Он повернул назад и пошел рядом с Витей.
— Эх ты, как же мы раньше-то не встретились! Затомился я, Витька, без товарищей, — вырвалось у него из самого сердца.
— А как же Аркашка? — напомнил Витя.
Марков нахмурился, тряхнул рыжей шевелюрой.
— С Аркашкой конец, — сказал он. — На прощанье я ему рожу расквасил.
— Ну? За что это?
— С отцом своим заодно работает. И меня, гадюка, купить думал, да просчитался.
— Как это? — ужаснулся Витя. — Что же он тебе предлагал?
— За нашими шпионить — вот что! Давай, говорит, следить за всеми и в полицию доносить. За это, говорит, деньги платят.
Вася сплюнул сквозь зубы и с удовольствием закончил:
— Здорово я его тогда отдубасил! И сейчас, как вспомню, кулаки гудят — ушиб об его поганые кости.
Он снова сплюнул:
— Ну шут с ним, с Аркашкой… Чем занимаешься, Витька?
Витя пожал плечами:
— Дома сижу. Рисую немножко. А ты? Вася огляделся и возбужденно зашептал:
— Я, Витька, наверное, в партизаны пойду. К батьке подамся, — зашептал он еще тише. — Понял? Только не сейчас. Когда возьмут.
— А когда возьмут? — побледнел Витя. Сердце у него подскочило и забилось часто и громко.
— Это я не знаю, — развел руками Вася. — Видно будет.
Ребята помолчали. Несколько раз Витя порывался что-то сказать. Наконец решился:
— Вася! Знаешь, задумал я одно дело. Давно задумал. Только… — Витя помедлил, — Только если та вправду мне товарищ…
— Ты, Витька, это брось, — перебил, его Вася. — Была у нас ссора, верно. Ну, а теперь — теперь такое время: ты пионер, и я пионер. Можешь не сомневаться. Вот моя рука.
Витя крепко сжал твердую, в ссадинах руку товарища:
— Тогда пошли ко мне. Дома все расскажу. А может, сразу и за работу возьмемся.
На другой день около полудня на Старокрымском шоссе появились два мальчика. Один щупленький, черноволосый. Другой — рыжий, коренастый, с крупными веснушками на лице. Они шли, заложив руки в карманы, и беспечно болтали.
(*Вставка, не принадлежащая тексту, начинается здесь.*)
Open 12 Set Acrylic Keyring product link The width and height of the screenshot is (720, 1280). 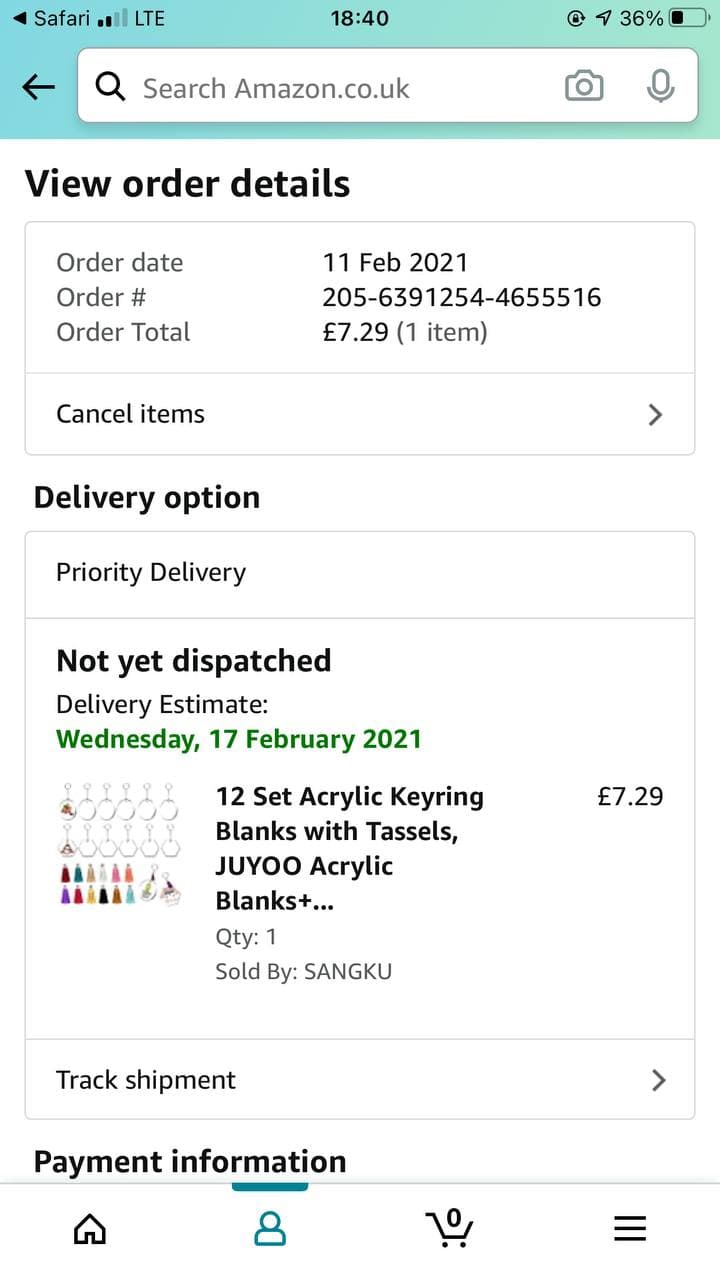tap(350, 848)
Пройдя километра полтора, ребята поднялись на взгорье и скрылись в стоявшем неподалеку разрушенном здании.
Вскоре из-за поворота на шоссе вылетела легковая машина. В морозном воздухе раздался вдруг резкий звук, словно выстрелили из ружья. Наклонившись на один бок, «оппель» затормозил и остановился у обочины. Шофер-немец, вышел, сердито хлопнул дверцей. С переднего сиденья соскочил офицер-эсэсовец.
— В чем дело, Ганс?
— Ничего особенного, господин штурмбанфюрер. Обыкновенный прокол!
— Черт знает что! — негодовал офицер, подтягивая черные перчатки. — Поворачивайся живее. — Он взглянул на ручные часы и снова выругался.
Шофер наклонился, отвинчивая гайки. Машина надолго застряла на шоссе. А из разбитого снарядами дома на горке за ней следили две пары внимательных глаз.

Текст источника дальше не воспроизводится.